R package for the identification of biological modulators in context-specific gene regulation using local energy statistics
Depends:
R(>=3.3.2)
Rcpp, RcppArmadillo, infotheo
Authors:
Teppei Shimamura
Contact: shimamura[at]med.nagoya-u.ac.jp
To install GIMLET package, we start R and run the following codes on R console:
library(devtools)
install_github("tshimam/GIMLET")
We propose a novel method, genome-wide identification of modulators using local energy statistical test (GIMLET), to identify biological modulators that contribute to transcription factor activities. GIMLET takes data matrices (for example, expression, copy number, and mutation data matrix for n samples) of regulators, their target genes, and modulators as inputs, and calculates a new dependence measure, called local distance correlation, to compare the difference of distance correlation at low and high values of given modulators.

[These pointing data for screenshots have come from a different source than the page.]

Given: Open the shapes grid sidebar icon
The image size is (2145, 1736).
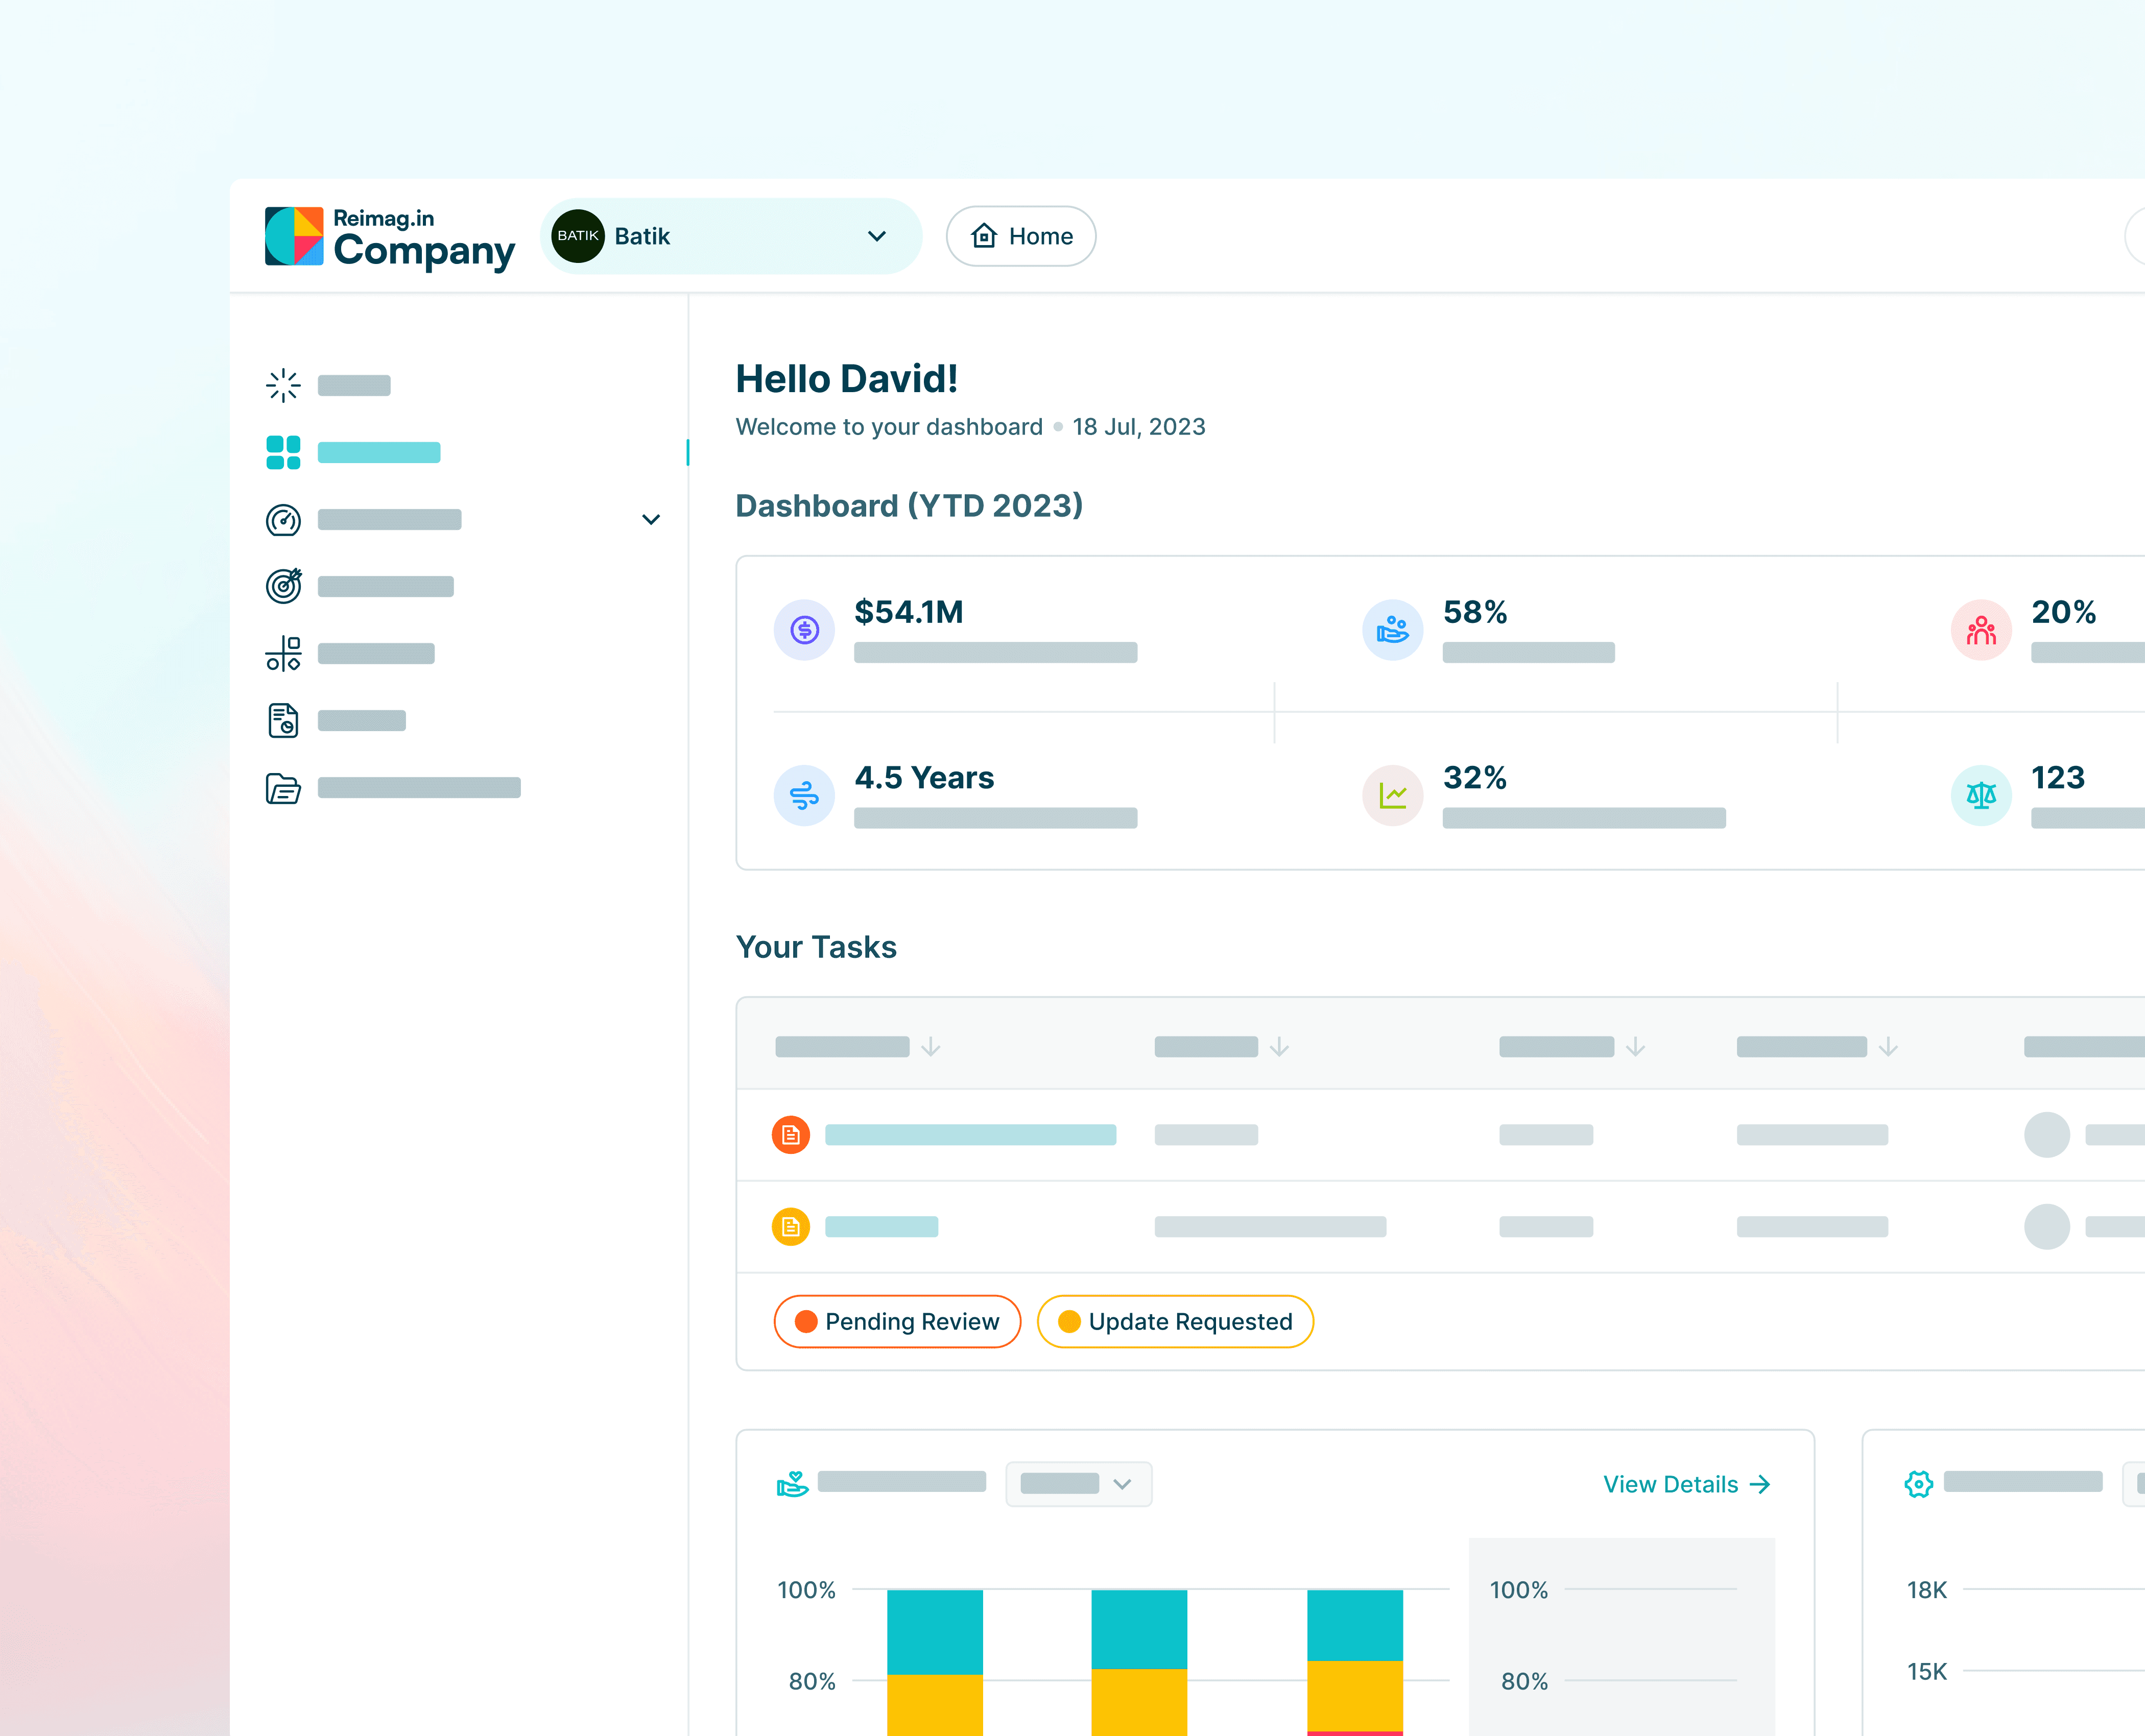Looking at the screenshot, I should coord(283,653).
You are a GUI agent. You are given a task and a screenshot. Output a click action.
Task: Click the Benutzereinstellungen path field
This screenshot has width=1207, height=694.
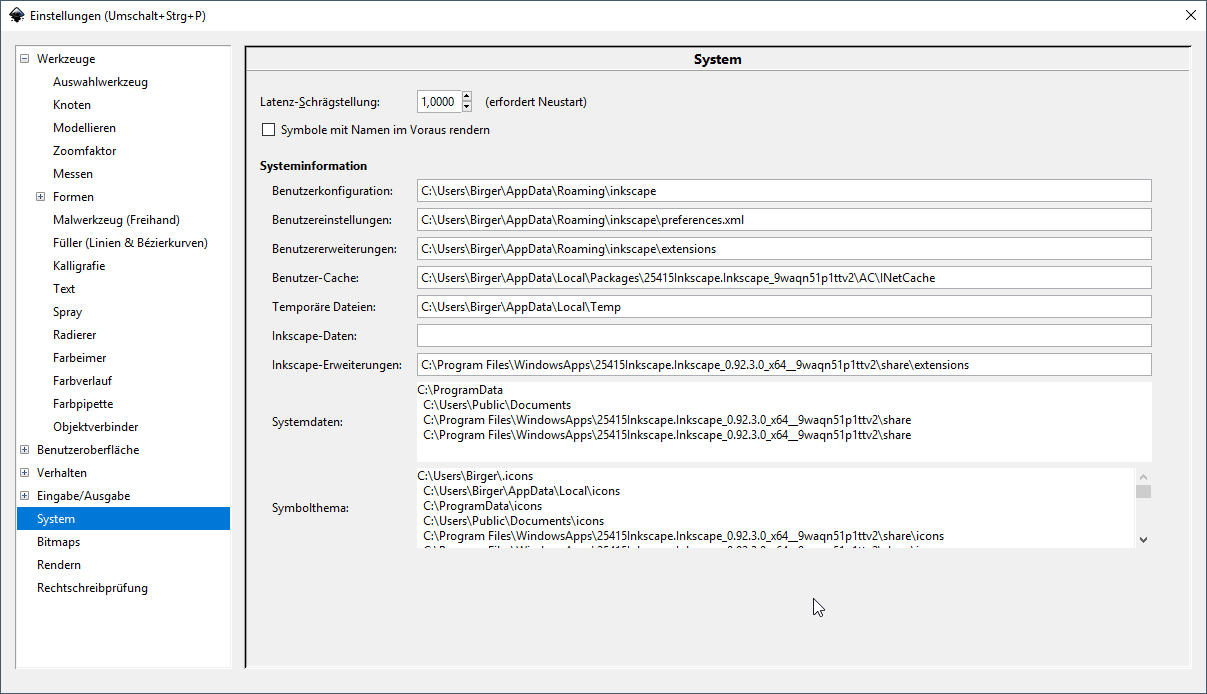click(783, 220)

Local distance correlation is used for modeling the relationships between regulators and their target genes at the fixed point of modulators. GIMLET calculates a statistical significance whether local distance correlation varies with modulators using a permutation-based approach.

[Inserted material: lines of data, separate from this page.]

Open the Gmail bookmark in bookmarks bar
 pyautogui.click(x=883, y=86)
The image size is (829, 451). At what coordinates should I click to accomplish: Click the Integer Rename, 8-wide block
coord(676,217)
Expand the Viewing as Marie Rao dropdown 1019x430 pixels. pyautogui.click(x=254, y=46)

- X: a data matrix of regulators
- Y: a data matrix of targets
- Z: a data matrix of modulators
- r: a number of the upper and lower points of Z, that is, |U_Z| and |L_Z| in equation (4). The default value is 1.

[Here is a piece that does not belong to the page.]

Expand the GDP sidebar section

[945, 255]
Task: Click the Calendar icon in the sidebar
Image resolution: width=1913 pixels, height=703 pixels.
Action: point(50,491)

- delta: a tuning parameter that indicates the proportion of neighbors in the Euclidean distance of Z. The default value is 0.3.
- nperm: a number of permutations for calculating the p-value. The default value is 1000.
- type: a character string indicating what type of Z is used. One of "continuous"(default) or "binary" can be abbreviated.
Let denote X, Y, and Z by a regulator, its target gene, and a modulator. We show an example of synthetic data of (X,Y,Z) generated using the endogenous switching regression model where the relationship between X and Y is linear and varies with Z. For details, see the Section 3 in the manuscript.
library("GIMLET")
simn <- 100 # number of simulations
n <- 200 # number of samples
sim.typ <- 1 # 1:M_1, 2:M_2, 3:M_3 in Section 3
fun.typ <- 1 # 1:line, 2: quadratic, 3:cubic, 4:sine period 1/2, 5:sine period 1/8, 6:x^1/4, 7: circle, 8:step
pval_thres <- 0.05 # threshold of significance
pval <- rep(1,simn)
for(k in 1:simn){
cat(k,"/",simn,"\n")
set.seed(k)
if(fun.typ==5|fun.typ==7){
r1 <- 1/6
r2 <- 1
} else {
r1 <- 0.5
r2 <- 3
}
data <- sim(n=n,sim.typ=sim.typ,fun.typ=fun.typ,model=1,r1=r1,r2=r2)
x <- data$x
y <- data$y
z <- data$z
if(is.vector(x)) x <- matrix(x,ncol=1)
if(is.vector(y)) y <- matrix(y,ncol=1)
if(is.vector(z)) z <- matrix(z,ncol=1)
gimlet.obj <- gimlet(x,y,z,1,0.25,1000)
pval[k] <- gimlet.obj$global.p.value
}
mean(pval <= pval_thres)
Teppei Shimamura, Yusuke Matsui, Taisuke Kajino, Satoshi Ito, Takashi Takahashi, and Satoru Miyano, GIMLET: Identifying Biological Modulators in Context-Specific Gene Regulation Using Local Energy Statistics, Accepted in proceedings of CIBB 2017. The post-proceedings version of CIBB 2017 paper is now reviewed.